* [Material supplied]

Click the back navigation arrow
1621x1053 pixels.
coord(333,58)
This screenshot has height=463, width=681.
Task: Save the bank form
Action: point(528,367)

* [The exercise] Put these rows into a Markdown table with two columns, Row and Text, numbering each row and skipping any blank lines.

* [The reply]
| Row | Text |
|---|---|
| 1 | Click the back navigation arrow |
| 2 | 1621x1053 pixels. |
| 3 | coord(333,58) |
| 4 | This screenshot has height=463, width=681. |
| 5 | Task: Save the bank form |
| 6 | Action: point(528,367) |